Talvez apenas autores fantásticos, um Kafka, um Cortázar, busquem nos levar a um território de pura neblina. Mas nós, como bem amestrados adultos, não tratamos de entender com o sangue e esperneamos com dezenas de teses sobre seus contos, em que a História, a Sociologia, a Economia caçam desesperadas a mensagem que o vestibulando pode marcar com um xis. Não digo que não se deva fazer isso. Deve-se lutar com todas as armas, sempre, mas muitas vezes corremos o risco de perder o que acontece no palco por estar de olho nos bastidores.

Deu para notar que me agarrei aos contos de fadas – mais um sinal das dificuldades da literatura infantil, me parece. As obras-primas da adulta têm dono: Sófocles, Rabelais, Cervantes, Shakespeare, Stendhal e tantos outros.
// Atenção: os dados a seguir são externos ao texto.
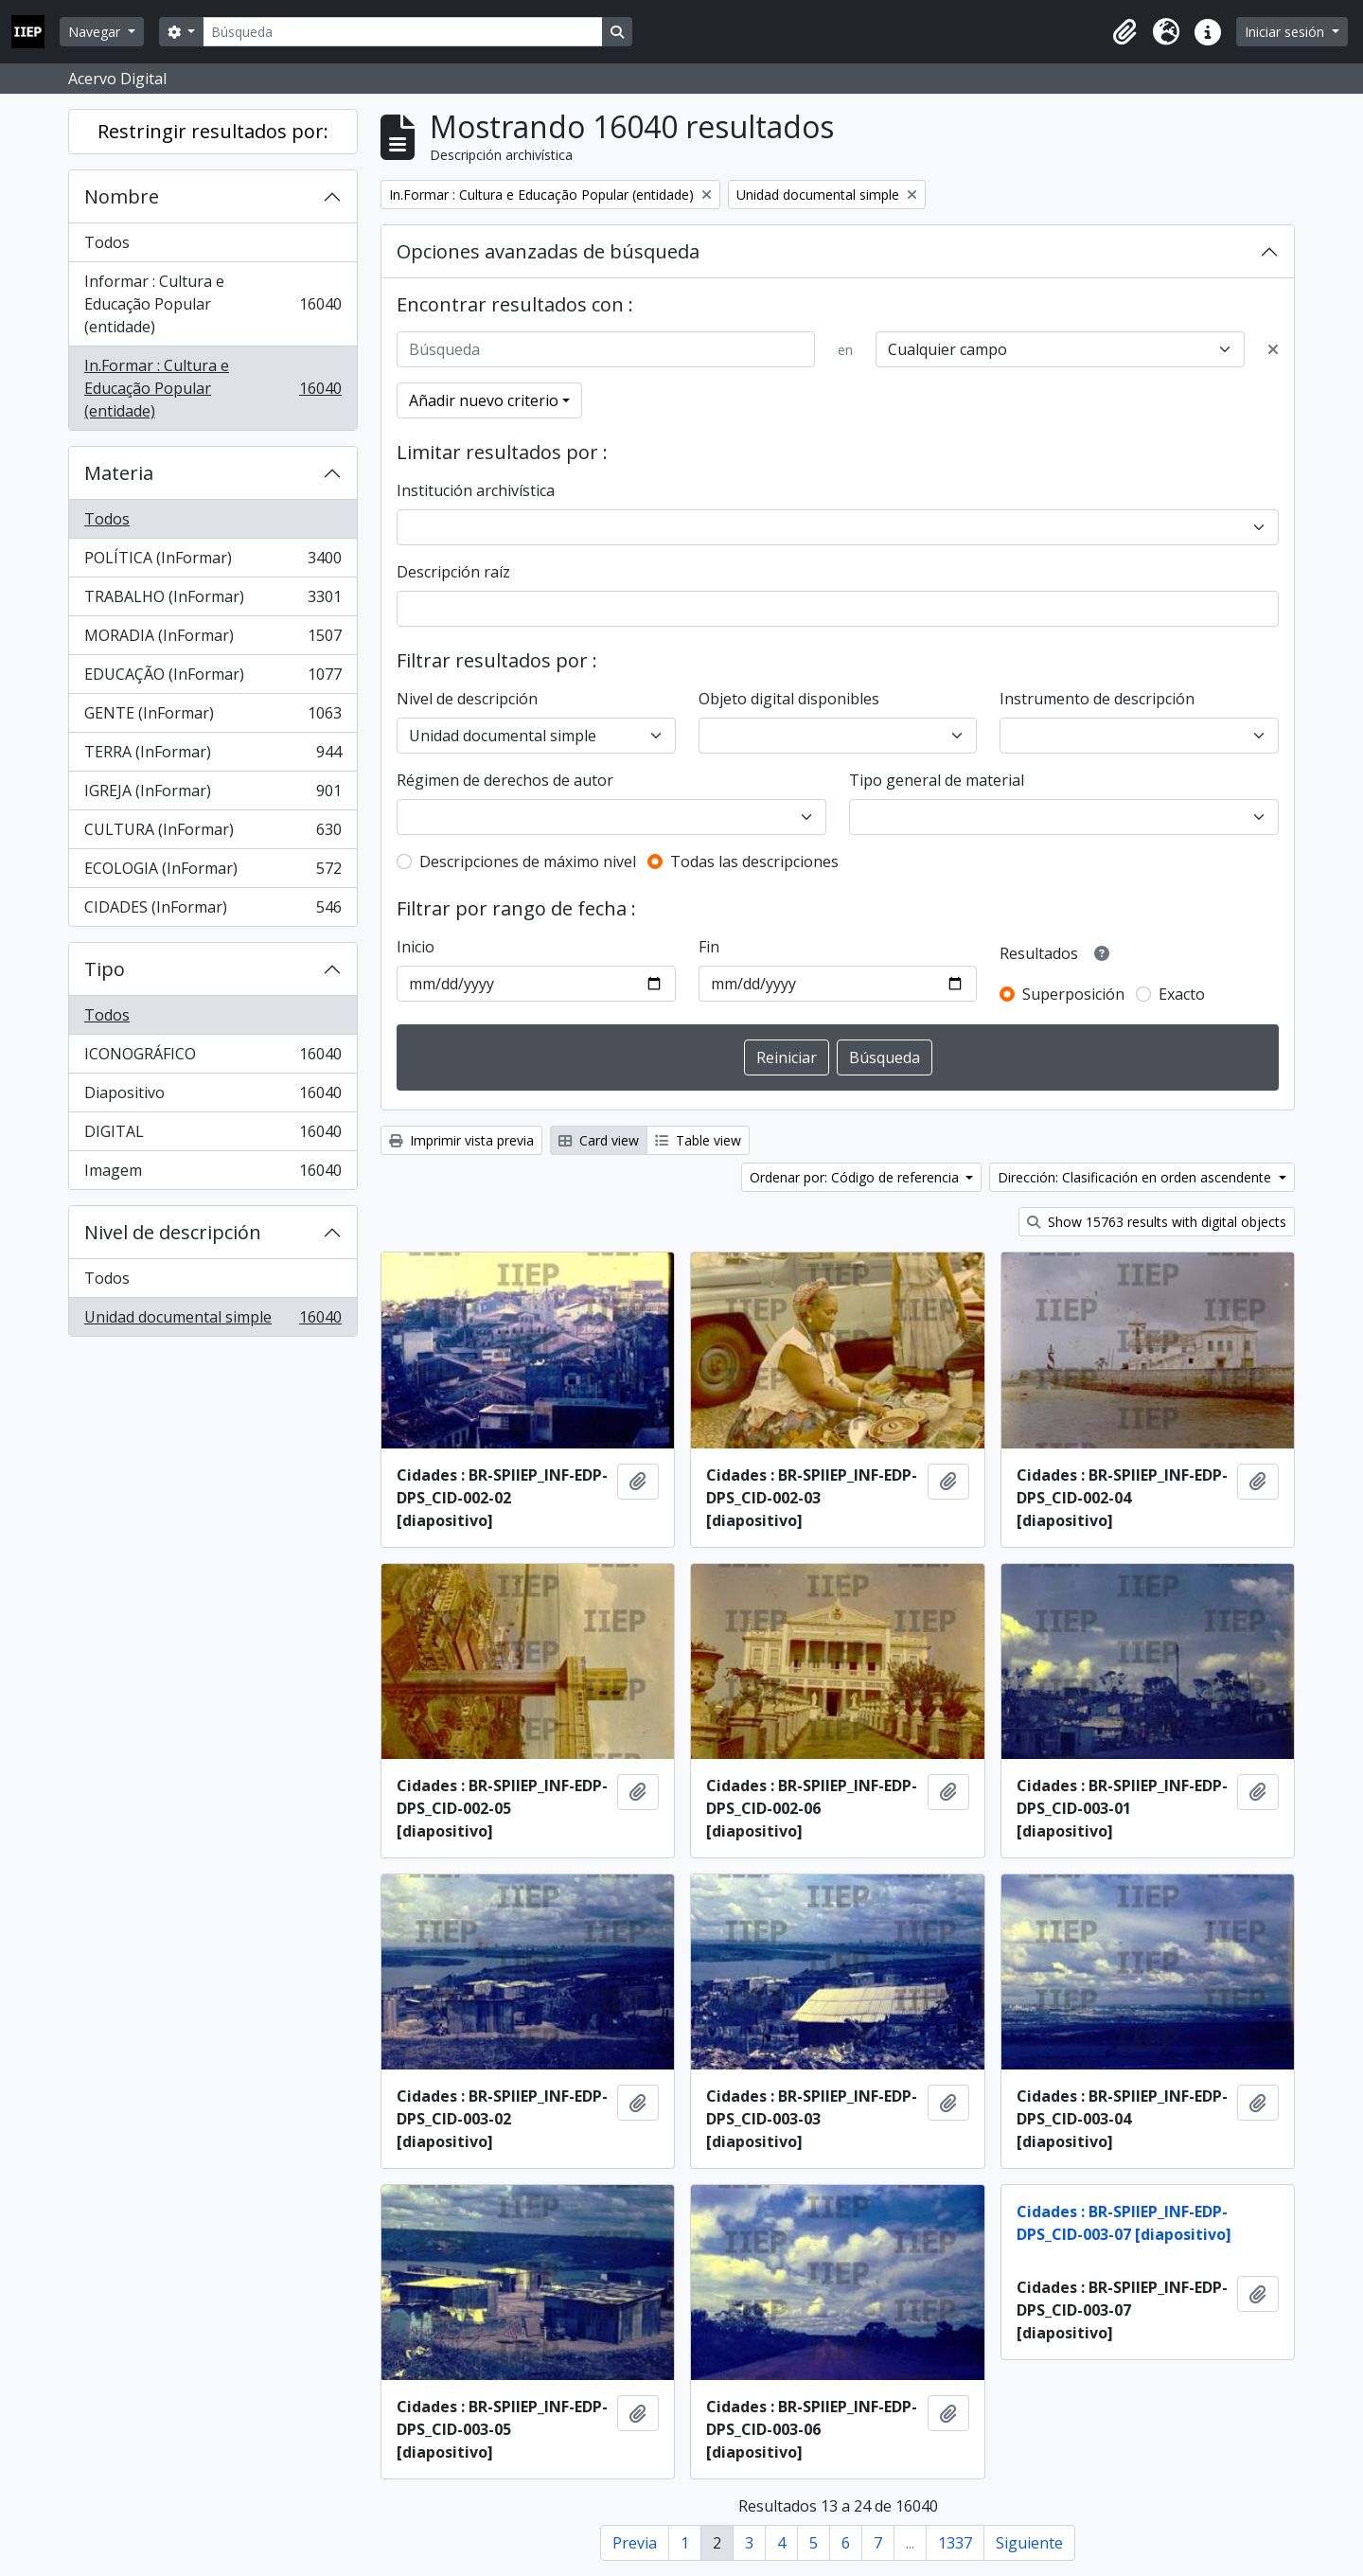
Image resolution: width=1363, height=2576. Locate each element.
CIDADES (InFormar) (212, 911)
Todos (107, 242)
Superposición (1073, 994)
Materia (118, 473)
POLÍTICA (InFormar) (212, 561)
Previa (634, 2542)
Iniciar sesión (1286, 32)
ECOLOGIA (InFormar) (212, 872)
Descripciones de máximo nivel (527, 861)
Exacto (1182, 994)
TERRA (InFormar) (212, 756)
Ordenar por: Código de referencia (856, 1177)
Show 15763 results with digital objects (1156, 1222)
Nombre (121, 196)
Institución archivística (476, 490)
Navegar (96, 32)
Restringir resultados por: (212, 131)
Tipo (104, 969)
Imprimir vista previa (461, 1140)
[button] (1124, 32)
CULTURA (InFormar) (212, 833)
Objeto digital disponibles (789, 698)
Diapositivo (212, 1096)
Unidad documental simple (212, 1321)
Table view (698, 1140)
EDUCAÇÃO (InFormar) (212, 678)
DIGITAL (212, 1135)
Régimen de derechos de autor (505, 780)
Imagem (212, 1174)
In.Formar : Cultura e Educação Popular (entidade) (212, 388)
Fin (709, 946)
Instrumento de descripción (1097, 698)
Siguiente (1029, 2542)
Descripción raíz (453, 571)
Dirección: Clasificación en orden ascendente (1136, 1177)
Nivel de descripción (172, 1232)
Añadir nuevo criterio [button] (483, 400)
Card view (598, 1140)
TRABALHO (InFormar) (212, 600)
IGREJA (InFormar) (212, 794)
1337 (955, 2542)
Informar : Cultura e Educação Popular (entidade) (212, 304)
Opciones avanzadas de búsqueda (548, 251)
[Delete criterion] (1273, 349)
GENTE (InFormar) (212, 717)
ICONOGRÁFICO (212, 1058)
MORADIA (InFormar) (212, 639)
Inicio (415, 946)
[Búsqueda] (402, 31)
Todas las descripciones (754, 861)
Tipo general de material (936, 780)
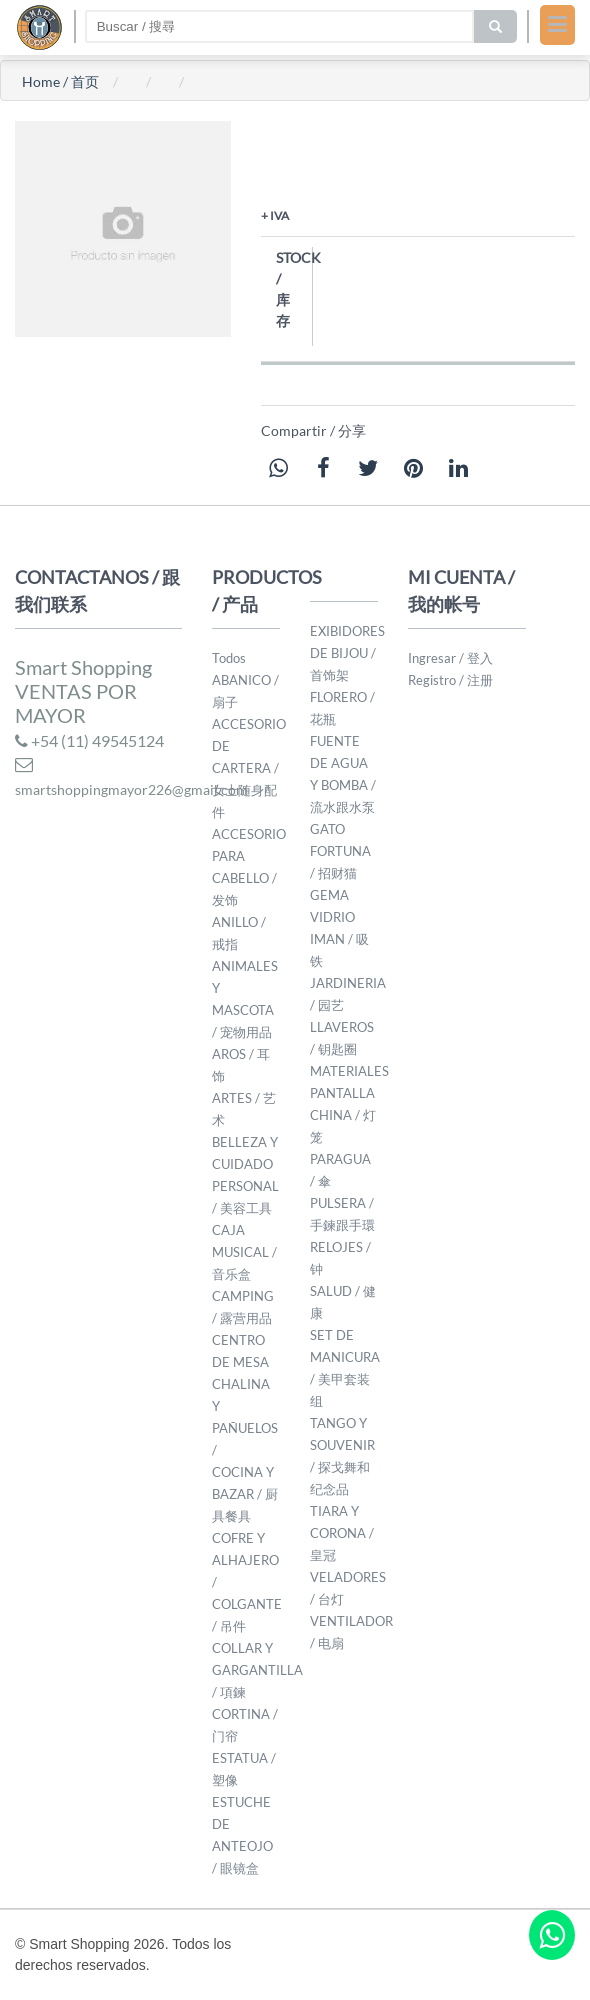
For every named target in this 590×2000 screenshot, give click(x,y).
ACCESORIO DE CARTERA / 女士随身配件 (249, 768)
Mas e os da infantil? Parece que o melhor produzido até hoje continua sendo os contos de fadas, que são anônimos. Para chegarem à forma definitiva, dependeram de centenas de anos e milhares de pessoas. Quer dizer, para adulto, basta um marmanjo com algum tutano e estamos conversados. Mais: os autores dos contos nem sonhavam que um dia Freud fumaria seu charuto. Outro gol da intuição sobre a razão. Mais ainda: a quantidade. A literatura adulta tem muito mais bons livros do que a infantil. Será mera coincidência?

Posso estar redondamente enganado, mas penso que há mais pedras no caminho da literatura infantil, ou melhor, pedras mais tropeçáveis. Isso, claro, numa conta geral, o que não tem muito a ver com a realidade. Na realidade há um autor e uma história, frente a frente. Adulta ou infantil, tudo dependerá do talento e da sorte. Uns trinta por cento de talento, uns setenta de sorte, digamos com otimismo.

***

Ernani Ssó é autor de Contos de gigantes, Amigos da onça e As lendas urbanas da morte, entre outros. Nasceu em Bom Jesus, RS, num ano de neve. Em 1974 entrou para o jornalismo, porque queria ser escritor. Saiu em 75, pelo mesmo motivo. Tem livros para adultos, mas prefere os infantis, porque são mais difíceis de escrever. Chama-se Ernani por causa de um galã de radionovela e Ssó, esse erro de revisão, de maluco, ou para não se sentir muito sozinho, como disse Mário Quintana.